Voice and data specialist Calyx, corporate reseller Kelway and Oracle specialist Quantix are just three examples of fast-growing outfits that have taken on PE backing over the past year.

“I could see the voice and data channel being dominated by private equity,” said St Quinton. “It would surprise me if both Redstone and Affiniti did not end up being owned by PE in the near future.”

However, Renucci at Affiniti hit back: “We are more public now than ever with the recent disposal of Hull City Council’s 30 per cent holding [in parent Kingston Communications]. It’s about how you run the business and how much value you create. The ownership is secondary.”

With the national debate over the impact of PE on UK business still raging, is there a danger that PE could inflict greater harm than just inflating channel valuations?

St Quinton is convinced otherwise: “We started with a blank sheet in 2000 and PE provided the funding for all our acquisitions and growth.

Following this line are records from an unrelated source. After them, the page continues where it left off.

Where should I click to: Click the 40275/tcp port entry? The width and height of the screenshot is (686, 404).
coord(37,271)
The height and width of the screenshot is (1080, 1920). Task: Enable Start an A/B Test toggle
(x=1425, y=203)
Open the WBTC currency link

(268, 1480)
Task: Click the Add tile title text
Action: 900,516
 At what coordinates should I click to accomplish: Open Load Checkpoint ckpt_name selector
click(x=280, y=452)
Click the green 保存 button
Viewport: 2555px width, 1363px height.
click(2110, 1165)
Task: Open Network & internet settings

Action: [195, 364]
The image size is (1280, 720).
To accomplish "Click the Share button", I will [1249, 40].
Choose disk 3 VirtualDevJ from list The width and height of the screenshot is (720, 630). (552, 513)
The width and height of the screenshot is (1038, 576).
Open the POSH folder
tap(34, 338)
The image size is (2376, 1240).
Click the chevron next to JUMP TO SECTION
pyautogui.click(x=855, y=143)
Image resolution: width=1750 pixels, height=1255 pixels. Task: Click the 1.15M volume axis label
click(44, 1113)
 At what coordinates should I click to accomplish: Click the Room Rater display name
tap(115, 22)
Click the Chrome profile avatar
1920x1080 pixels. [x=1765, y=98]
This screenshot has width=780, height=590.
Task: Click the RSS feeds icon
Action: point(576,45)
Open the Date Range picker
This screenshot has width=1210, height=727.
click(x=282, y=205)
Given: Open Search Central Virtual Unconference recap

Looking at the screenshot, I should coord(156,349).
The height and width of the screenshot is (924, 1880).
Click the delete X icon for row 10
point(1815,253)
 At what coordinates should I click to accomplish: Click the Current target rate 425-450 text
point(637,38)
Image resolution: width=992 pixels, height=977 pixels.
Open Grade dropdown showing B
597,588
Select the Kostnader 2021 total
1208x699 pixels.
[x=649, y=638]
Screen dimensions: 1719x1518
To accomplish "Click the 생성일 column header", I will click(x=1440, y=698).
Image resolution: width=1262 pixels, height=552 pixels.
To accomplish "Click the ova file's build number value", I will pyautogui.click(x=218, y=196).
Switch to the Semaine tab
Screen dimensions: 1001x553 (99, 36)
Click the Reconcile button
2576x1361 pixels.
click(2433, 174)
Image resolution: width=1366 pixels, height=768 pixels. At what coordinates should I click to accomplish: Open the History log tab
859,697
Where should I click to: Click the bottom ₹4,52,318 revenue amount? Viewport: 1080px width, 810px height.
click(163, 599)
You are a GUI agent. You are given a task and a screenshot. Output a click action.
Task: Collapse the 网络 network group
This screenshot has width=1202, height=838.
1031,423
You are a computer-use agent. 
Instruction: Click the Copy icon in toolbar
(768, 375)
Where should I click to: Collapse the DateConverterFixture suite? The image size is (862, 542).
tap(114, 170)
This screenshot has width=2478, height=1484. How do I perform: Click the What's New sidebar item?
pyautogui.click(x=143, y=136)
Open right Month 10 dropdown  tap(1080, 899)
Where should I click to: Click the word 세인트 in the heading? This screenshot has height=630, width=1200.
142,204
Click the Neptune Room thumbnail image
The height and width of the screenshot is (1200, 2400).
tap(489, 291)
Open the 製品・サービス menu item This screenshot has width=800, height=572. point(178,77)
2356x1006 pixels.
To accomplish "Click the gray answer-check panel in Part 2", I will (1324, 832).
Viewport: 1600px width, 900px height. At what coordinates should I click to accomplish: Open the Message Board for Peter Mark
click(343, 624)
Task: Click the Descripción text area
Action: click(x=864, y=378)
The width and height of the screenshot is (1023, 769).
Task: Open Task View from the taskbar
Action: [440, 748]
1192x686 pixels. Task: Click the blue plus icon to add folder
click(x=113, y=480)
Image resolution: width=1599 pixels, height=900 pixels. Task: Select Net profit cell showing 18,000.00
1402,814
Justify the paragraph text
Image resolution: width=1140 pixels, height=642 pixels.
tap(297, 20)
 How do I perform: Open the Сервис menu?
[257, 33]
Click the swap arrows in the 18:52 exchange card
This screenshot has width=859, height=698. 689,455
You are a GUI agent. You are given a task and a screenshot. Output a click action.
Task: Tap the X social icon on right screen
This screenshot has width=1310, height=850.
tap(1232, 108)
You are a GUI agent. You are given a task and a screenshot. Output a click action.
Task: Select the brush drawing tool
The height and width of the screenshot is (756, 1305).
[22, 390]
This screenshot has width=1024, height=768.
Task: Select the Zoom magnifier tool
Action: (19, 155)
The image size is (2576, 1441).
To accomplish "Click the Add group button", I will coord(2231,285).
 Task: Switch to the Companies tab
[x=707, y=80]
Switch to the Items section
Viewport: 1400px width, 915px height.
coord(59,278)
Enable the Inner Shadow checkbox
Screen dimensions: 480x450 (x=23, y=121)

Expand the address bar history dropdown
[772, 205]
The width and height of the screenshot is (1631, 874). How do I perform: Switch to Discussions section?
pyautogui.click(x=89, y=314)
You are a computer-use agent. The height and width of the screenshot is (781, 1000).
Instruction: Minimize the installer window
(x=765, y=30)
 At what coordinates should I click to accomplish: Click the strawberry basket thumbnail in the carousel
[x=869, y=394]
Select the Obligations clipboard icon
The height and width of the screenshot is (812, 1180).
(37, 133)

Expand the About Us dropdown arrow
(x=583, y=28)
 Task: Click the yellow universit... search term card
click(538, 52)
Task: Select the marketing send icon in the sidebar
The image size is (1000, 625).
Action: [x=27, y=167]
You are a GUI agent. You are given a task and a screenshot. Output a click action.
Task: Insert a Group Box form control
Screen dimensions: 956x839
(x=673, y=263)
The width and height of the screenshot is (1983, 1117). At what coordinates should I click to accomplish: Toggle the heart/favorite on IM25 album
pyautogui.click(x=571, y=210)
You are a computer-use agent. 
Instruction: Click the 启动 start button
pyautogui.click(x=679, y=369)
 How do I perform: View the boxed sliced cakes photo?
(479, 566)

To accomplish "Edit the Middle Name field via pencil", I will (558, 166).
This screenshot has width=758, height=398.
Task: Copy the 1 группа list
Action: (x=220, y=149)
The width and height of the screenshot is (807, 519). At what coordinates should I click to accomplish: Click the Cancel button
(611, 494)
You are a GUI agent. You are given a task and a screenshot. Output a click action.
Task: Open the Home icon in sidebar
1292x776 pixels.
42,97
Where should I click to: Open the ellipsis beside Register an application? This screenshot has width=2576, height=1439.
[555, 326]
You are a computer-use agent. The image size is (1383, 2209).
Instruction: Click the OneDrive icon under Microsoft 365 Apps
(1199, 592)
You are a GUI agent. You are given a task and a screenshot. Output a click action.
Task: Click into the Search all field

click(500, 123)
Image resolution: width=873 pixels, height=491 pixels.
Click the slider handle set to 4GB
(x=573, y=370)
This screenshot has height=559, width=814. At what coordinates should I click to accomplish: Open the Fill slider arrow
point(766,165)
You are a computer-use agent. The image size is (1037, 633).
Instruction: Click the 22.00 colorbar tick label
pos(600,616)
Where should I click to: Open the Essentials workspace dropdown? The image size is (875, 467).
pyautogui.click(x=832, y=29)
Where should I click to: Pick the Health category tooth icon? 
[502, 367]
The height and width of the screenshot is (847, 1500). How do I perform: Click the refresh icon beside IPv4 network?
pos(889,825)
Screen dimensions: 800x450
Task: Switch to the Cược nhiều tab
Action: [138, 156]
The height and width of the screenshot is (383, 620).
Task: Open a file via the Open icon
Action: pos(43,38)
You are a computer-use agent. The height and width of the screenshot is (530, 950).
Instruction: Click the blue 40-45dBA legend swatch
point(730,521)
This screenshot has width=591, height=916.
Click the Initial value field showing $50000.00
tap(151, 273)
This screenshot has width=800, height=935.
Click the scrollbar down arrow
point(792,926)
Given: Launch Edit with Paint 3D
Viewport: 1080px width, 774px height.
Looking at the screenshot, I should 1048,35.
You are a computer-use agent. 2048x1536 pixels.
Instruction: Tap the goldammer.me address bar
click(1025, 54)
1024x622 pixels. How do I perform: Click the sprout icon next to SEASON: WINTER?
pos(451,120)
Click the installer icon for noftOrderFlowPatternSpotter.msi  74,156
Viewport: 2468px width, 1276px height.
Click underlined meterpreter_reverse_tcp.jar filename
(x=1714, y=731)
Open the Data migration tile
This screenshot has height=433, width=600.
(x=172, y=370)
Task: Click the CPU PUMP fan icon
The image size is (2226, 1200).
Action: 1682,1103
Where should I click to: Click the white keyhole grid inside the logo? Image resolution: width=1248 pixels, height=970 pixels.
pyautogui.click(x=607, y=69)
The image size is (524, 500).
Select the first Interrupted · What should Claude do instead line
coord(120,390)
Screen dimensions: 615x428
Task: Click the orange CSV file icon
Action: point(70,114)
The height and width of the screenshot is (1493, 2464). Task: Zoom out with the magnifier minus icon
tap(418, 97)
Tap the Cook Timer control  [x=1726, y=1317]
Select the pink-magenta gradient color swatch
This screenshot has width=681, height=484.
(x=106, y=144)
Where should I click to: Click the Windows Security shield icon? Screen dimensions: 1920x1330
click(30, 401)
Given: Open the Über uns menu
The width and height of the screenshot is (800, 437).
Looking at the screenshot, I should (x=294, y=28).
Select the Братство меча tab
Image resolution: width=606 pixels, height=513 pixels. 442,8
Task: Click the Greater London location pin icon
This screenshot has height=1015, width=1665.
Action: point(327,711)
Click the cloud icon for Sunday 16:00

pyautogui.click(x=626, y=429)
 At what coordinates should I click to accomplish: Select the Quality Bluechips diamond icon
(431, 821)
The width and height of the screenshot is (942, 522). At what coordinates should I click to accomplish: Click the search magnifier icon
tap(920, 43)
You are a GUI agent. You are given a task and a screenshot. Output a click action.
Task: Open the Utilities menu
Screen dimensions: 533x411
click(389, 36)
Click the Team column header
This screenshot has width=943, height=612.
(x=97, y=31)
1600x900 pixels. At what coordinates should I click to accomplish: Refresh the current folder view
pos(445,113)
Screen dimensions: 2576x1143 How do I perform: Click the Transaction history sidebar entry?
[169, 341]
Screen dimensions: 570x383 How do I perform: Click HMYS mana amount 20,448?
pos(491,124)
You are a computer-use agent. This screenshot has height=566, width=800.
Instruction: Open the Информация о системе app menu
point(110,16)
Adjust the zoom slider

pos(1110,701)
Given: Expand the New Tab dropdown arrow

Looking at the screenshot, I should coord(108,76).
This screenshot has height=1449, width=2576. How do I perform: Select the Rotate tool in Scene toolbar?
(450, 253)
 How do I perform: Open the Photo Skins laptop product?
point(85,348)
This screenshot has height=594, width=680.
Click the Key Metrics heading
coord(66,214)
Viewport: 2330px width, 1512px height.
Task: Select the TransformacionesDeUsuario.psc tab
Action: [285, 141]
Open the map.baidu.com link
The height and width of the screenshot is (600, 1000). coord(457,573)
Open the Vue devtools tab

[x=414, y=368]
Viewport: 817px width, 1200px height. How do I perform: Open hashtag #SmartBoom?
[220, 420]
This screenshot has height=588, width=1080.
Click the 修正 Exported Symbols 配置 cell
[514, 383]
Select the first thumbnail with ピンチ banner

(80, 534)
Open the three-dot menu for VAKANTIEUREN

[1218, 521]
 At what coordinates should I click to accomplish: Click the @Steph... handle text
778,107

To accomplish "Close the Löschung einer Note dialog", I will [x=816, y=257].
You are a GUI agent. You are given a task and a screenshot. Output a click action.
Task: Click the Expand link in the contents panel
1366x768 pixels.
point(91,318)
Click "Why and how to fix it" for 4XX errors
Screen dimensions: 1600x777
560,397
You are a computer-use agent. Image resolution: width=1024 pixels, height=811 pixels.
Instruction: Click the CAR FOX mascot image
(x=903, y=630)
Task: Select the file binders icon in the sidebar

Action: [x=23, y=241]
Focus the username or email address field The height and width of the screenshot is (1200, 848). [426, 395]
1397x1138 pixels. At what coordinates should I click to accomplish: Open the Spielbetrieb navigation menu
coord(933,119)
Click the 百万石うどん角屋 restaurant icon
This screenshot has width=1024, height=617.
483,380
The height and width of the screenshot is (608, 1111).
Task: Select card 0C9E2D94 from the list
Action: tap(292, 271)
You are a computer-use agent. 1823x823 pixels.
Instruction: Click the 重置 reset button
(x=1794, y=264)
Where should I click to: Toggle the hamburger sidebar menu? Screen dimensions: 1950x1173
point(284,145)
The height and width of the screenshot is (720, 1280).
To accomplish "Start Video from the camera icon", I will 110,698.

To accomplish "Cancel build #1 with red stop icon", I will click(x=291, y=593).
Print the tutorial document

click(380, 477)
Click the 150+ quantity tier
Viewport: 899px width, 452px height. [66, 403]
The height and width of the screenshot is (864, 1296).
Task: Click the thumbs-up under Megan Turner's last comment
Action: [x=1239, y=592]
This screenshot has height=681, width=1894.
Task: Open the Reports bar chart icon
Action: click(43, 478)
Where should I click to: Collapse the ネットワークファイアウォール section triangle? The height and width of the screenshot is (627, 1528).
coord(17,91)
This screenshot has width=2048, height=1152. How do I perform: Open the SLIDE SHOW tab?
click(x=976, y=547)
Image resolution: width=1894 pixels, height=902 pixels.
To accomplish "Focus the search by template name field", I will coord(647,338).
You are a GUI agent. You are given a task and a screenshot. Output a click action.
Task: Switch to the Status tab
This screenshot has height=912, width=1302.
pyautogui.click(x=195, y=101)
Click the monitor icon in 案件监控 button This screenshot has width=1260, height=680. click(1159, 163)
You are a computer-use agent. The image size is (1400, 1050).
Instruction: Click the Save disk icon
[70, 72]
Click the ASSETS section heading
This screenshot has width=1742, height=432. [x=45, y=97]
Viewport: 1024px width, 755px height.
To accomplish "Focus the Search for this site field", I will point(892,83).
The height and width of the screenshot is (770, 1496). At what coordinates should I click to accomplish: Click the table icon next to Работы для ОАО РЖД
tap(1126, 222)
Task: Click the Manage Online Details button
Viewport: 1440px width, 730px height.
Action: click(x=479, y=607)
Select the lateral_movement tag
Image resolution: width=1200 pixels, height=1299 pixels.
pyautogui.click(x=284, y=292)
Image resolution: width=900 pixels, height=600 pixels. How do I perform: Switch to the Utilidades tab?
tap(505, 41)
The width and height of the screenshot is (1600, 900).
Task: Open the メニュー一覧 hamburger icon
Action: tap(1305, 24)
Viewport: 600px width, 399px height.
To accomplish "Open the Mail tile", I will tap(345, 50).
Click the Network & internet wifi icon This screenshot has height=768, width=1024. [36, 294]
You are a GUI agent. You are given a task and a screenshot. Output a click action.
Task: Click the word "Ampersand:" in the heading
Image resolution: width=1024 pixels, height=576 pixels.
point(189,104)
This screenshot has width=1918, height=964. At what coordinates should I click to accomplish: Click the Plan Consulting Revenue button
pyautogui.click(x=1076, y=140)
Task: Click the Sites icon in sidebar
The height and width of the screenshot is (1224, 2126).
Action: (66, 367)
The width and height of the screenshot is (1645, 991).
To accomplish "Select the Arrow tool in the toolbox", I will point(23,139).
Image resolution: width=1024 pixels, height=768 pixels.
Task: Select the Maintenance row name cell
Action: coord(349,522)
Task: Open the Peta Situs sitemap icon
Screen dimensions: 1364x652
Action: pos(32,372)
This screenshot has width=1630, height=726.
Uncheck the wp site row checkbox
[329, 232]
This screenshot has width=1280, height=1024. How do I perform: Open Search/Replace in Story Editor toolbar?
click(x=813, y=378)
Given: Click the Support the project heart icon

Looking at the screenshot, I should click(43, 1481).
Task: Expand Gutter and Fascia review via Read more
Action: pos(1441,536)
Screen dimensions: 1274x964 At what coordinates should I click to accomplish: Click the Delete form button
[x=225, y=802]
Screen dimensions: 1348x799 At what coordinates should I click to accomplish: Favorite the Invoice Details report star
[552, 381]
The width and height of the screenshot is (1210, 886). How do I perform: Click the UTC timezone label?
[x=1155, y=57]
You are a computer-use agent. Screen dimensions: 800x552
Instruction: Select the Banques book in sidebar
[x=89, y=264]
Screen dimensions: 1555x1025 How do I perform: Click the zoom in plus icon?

We’ve generated a lot of employment along the way and stimulated the UK economy.

“In fact, if a government select committee wants an example of how PE creates wealth, it need look no further than the voice and data sector.”

However, speculation surfaced this spring that Azzurri was failing to deliver on ambitious growth targets set by PPM.

But St Quinton, who said revenues for the year to June will surpass PPM’s expectations, denied that PE houses are any more ruthless than public investors.

“PE is intense, but it’s not as intense as being public, when firms have to announce results each quarter,” he reasoned. “Institutional investors are a lot more brutal – if a firm misses two consecutive quarters running it may even have to sack the whole board.”

Azzurri’s turnover for its fiscal year, which finished last week, is expected to fall just short of £150m, with EBITDA earnings expected to swell from £14.8m to £16.5m on an annual comparison.

This places it squarely in a select pack of integrators chasing BT for supremacy in the voice and data space.

St Quinton said: “All of our competitors are quite different. Phoenix operates an indirect model by acting as an outsourced provider to the big international integrators. 2e2 operates more in the IT solutions space. Affiniti is similar to us, but we don’t see it that often.

“Our biggest competitor is actu-ally BT, with whom we have a friend and foe relationship.”

Doyle added: “There’s not one firm we come up against because we have a breadth of portfolio that encompasses so many products and verticals.”

As well as being crowned BT Partner of the Year three years running, Azzurri holds top-level Platinum status with both Mitel and Avaya.

However, the integrator’s second-tier Silver status with Cisco is viewed as an anomaly by many onlookers in the industry.

Humphreys at EuroLAN said: “Azzurri should concentrate on becoming a Cisco Gold partner because not having it leaves it in the middle of nowhere.”

With about 30 UK Cisco Gold partners to choose from, there is no shortage of potential acquisition targets available. However, St Quinton is adamant that Azzurri will not acquire merely to strengthen its vendor portfolio.

“We’re not looking for any new products as we’re happy with our current portfolio,” he said.

“We’re not looking for anyone who will introduce us to a specific new area such as storage or security. Typically, they would be similar to what we currently do – voice and data integration.”

St Quinton added that there are 40 to 50 UK firms generating revenues of £50m to £100m that fit this profile, including the internal voice and data arms of end-users and international subsidiaries.